(Document text)

I remember feeling so worried that my body would fail me and I would go into labor early or that something else would happen. So, as tired as my body feels, I keep reminding myself that hitting 38 weeks is actually a good thing. I know that if she were to be born now, she likely wouldn’t need any NICU time or extra assistance. The ultimate goal is to make it to 39 weeks, since that is what is now considered full term by many doctors. And, now I am only a week away from that.
I went to my OB this past week and they did another ultrasound.
Fortunately, she is still head down and in the right position. She was practicing breathing again and moving around a ton. They estimated her weight at around 7 lbs 1 oz, so she is definitely on track to be about the same size as my son. I do seem to be dilating on my own some, so really hoping that she will just come on her own before my induction date. My water broke at 39 weeks and 1 day with my son, so the OB said chances are good my body will do it again on it’s own. If I make it all the way to the induction date, that is still only 10 days until she is here. It seems so close, but still so far away!
I thought it was interesting that I got an email from the hospital where I will deliver with the birth certificate information that I could fill out ahead of time. They said it was in order to save time at the hospital and also to avoid spelling errors due to being on medication during labor. I think it is actually a smart idea, but I was wondering why one of the things they wanted to know was my pre-pregnancy weight and my post-pregnancy weight (which will obviously have to be filled in after I deliver). I just was not sure how that was relevant to anything.
I have also officially washed everything she will need for the first few weeks and have started to pack my hospital bag.
I never even packed one with my son, but trying to be more prepared this time. Is there anything in particular that you found useful when you packed your bag? I am trying to not forget anything even though I know it’s only a two night stay! I finally did pick the perfect going home outfit for her. I don’t know why this was the thing that I was so indecisive about. It seems like such a simple decision, yet I just couldn’t make up my mind.
I was worried that I would go into labor this weekend, while my dad was recovering from surgery and my mom was out of town. I started having more than usual Braxton-Hicks on Friday, which made me nervous, but then they stopped and I haven’t had as many since. My mom and husband have both been in the delivery room with me both times, so I hope to have them both there again. It is nice to have double the support.
On an unrelated note, we still have the blanket that has our angel daughter’s name on it and was used for the pictures that were taken by Now I Lay Me Down to Sleep.
We also have some of the clothes the hospital provided for her to wear during the time we spent with her. I can’t decide what to do with them. They have just been sitting for over a year now because I just couldn’t get them out to look at them. But I don’t want them to just sit in a box or bag forever and want to do something special with them. I thought about doing a shadow box, but not sure if there is something better. So, if any of you have done something special, I would love to hear about it.

(End Document text)

Work to be completed: Set down the passage of the 38-week pregnancy update exactly, from "I thought it" up to and including "my hospital bag.".

(Dataset extract)

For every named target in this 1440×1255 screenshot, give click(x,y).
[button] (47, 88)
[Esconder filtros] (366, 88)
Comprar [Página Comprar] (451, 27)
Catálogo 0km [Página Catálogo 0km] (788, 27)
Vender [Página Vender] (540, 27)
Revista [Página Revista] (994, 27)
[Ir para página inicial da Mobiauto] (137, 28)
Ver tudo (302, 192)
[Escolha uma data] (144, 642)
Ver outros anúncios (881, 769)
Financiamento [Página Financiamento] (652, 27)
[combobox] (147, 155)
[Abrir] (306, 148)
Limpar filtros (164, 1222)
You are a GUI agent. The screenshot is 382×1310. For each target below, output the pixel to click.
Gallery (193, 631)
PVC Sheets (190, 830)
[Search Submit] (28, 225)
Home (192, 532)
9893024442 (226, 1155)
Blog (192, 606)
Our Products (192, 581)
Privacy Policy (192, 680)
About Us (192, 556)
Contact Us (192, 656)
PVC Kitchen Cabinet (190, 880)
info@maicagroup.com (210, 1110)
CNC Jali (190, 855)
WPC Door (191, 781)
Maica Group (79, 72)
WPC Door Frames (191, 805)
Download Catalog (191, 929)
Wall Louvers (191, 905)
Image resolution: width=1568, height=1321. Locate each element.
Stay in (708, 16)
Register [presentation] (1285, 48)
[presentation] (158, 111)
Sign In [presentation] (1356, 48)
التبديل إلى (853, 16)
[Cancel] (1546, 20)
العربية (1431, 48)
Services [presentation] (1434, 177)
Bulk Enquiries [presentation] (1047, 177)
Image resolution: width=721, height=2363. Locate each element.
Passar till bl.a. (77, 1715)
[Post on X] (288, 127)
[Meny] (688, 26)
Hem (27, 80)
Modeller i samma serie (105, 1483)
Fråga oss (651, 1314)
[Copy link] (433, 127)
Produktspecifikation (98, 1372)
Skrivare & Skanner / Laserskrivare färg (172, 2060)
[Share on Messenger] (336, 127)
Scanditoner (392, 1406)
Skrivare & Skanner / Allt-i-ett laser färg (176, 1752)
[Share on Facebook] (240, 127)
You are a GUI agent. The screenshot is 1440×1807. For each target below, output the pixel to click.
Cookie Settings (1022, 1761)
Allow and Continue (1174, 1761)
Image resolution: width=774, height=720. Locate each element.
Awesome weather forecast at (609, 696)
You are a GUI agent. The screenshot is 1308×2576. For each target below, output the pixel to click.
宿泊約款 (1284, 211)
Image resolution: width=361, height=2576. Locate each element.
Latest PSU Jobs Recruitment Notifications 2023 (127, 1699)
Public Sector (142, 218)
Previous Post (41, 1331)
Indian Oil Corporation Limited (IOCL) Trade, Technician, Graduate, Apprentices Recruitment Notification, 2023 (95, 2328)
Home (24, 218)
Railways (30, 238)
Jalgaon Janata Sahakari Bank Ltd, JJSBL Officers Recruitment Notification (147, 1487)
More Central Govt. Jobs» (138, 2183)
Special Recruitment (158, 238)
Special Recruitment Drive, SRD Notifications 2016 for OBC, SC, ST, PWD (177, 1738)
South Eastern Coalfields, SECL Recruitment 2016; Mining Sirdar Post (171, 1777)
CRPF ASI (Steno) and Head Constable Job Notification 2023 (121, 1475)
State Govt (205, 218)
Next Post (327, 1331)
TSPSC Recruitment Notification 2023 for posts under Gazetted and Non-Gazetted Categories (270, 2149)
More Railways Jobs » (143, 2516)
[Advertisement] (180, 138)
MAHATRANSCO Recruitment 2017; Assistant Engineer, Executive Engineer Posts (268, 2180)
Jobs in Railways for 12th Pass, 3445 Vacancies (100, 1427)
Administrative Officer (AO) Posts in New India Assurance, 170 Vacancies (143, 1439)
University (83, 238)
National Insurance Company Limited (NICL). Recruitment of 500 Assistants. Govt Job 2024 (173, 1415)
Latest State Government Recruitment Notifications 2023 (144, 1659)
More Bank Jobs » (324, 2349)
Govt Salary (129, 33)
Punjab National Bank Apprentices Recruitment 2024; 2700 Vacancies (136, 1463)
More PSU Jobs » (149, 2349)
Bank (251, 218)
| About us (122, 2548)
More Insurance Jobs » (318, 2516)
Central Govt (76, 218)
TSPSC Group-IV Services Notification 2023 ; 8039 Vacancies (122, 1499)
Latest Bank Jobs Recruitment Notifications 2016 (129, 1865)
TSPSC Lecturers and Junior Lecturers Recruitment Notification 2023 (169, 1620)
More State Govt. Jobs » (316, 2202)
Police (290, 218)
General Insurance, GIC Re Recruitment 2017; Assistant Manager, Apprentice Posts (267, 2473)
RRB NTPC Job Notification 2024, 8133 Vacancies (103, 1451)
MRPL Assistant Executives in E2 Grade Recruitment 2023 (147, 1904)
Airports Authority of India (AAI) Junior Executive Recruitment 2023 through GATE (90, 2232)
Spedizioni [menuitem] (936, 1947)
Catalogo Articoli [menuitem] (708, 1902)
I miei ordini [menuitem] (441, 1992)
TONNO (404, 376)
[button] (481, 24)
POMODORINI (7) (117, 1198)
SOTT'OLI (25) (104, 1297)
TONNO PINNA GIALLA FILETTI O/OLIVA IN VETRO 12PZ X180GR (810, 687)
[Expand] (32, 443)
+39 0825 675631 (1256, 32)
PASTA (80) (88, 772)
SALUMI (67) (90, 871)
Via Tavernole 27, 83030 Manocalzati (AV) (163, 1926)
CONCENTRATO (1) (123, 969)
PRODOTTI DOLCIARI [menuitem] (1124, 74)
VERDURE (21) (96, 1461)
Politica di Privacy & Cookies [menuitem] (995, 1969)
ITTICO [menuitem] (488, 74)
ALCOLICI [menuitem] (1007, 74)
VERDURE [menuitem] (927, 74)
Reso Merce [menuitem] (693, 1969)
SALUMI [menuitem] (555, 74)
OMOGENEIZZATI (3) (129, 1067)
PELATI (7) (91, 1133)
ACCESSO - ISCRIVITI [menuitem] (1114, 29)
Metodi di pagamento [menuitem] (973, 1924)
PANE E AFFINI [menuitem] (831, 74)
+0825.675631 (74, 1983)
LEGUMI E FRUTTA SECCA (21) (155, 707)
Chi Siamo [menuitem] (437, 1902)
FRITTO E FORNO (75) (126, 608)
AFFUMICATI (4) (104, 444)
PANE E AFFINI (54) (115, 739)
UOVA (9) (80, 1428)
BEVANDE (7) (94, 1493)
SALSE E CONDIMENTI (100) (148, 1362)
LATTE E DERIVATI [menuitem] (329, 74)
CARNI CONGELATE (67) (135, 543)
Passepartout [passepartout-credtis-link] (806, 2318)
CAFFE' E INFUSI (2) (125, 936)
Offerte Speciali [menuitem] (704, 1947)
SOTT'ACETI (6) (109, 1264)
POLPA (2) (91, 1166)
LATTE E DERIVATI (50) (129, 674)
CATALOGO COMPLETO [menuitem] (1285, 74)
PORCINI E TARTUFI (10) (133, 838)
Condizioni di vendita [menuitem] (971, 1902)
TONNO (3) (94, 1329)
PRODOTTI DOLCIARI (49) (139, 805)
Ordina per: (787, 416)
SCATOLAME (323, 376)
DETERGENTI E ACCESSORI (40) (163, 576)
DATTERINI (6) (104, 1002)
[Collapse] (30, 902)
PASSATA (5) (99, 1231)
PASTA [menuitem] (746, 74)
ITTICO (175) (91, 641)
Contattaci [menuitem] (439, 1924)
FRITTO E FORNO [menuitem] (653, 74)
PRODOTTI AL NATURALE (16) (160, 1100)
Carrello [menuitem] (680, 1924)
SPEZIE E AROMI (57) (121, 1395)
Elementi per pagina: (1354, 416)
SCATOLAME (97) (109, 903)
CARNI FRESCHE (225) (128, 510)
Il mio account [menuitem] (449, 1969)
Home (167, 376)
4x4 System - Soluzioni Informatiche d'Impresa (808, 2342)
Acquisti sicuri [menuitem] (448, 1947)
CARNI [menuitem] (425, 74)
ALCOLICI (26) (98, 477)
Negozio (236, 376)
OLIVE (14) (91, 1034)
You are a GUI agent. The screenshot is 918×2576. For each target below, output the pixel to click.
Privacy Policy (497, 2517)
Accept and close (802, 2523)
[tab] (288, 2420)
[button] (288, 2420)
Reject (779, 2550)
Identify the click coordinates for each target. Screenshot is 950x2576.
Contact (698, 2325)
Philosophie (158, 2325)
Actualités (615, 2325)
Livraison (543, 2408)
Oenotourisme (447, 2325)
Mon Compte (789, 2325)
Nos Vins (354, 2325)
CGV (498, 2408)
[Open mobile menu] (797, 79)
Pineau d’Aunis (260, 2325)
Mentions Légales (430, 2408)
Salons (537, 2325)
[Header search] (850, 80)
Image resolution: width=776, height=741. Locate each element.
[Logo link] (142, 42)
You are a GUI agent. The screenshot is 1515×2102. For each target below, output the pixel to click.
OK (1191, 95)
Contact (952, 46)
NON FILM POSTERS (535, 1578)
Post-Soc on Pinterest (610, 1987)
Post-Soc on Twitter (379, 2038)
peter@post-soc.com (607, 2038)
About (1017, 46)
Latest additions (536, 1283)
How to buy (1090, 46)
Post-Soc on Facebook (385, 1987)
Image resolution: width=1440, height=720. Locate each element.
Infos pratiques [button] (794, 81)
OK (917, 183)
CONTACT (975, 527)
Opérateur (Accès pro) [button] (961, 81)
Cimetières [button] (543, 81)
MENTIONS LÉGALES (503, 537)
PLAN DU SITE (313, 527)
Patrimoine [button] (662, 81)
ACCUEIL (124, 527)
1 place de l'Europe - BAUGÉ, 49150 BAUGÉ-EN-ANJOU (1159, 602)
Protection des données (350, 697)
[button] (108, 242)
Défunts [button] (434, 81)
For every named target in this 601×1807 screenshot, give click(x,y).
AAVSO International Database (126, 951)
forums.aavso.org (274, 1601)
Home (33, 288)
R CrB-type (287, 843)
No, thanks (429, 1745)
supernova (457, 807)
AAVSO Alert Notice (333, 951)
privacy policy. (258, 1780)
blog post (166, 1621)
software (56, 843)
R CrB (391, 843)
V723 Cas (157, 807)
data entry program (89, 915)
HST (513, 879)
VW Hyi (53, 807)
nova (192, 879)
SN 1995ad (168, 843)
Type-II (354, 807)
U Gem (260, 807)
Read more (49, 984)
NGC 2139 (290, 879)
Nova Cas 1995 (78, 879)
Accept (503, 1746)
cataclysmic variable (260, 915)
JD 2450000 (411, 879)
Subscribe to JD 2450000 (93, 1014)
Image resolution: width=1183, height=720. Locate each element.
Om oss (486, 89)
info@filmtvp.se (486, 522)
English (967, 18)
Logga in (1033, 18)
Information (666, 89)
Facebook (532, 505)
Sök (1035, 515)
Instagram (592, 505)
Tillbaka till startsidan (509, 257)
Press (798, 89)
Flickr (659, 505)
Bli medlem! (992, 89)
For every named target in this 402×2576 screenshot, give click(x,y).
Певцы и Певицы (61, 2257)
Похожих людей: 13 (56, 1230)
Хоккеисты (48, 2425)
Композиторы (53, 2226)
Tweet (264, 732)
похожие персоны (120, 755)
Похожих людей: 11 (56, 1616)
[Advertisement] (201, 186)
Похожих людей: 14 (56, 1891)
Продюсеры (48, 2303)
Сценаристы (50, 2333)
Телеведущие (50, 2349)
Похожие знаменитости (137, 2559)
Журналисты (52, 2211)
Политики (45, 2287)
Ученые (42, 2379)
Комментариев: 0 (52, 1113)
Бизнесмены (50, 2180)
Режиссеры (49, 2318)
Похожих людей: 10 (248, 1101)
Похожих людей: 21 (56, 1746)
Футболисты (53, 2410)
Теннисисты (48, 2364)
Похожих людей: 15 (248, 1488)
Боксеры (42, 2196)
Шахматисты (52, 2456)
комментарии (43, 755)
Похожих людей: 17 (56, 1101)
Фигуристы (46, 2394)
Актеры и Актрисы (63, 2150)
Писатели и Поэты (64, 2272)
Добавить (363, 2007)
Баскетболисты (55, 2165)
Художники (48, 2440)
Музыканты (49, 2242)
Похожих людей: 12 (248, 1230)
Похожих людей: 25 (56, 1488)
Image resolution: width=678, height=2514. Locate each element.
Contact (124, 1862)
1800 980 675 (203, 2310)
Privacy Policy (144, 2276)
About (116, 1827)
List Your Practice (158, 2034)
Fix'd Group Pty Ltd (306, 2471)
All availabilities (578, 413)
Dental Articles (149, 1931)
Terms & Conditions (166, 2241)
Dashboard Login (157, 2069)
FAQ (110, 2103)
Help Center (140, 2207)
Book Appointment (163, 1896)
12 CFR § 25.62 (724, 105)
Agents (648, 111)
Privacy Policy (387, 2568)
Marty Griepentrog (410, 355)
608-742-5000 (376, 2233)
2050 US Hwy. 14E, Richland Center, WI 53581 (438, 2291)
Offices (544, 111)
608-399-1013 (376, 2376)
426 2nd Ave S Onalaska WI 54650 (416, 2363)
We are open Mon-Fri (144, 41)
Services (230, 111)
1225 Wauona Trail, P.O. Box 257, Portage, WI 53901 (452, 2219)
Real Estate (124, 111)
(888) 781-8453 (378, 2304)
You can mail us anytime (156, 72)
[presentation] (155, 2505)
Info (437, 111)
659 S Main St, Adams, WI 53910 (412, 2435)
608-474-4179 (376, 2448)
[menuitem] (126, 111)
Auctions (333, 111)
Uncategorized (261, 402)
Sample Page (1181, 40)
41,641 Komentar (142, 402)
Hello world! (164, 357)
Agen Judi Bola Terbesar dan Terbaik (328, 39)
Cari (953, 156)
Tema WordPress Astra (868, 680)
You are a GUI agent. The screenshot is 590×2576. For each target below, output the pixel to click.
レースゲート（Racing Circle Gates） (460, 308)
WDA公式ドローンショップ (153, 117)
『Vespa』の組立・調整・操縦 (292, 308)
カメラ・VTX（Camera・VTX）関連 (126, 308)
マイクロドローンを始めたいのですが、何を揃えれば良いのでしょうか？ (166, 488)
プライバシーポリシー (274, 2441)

(End Dataset extract)

Solved exercise:
I thought it was interesting that I got an email from the hospital where I will deliver with the birth certificate information that I could fill out ahead of time. They said it was in order to save time at the hospital and also to avoid spelling errors due to being on medication during labor. I think it is actually a smart idea, but I was wondering why one of the things they wanted to know was my pre-pregnancy weight and my post-pregnancy weight (which will obviously have to be filled in after I deliver). I just was not sure how that was relevant to anything.
I have also officially washed everything she will need for the first few weeks and have started to pack my hospital bag.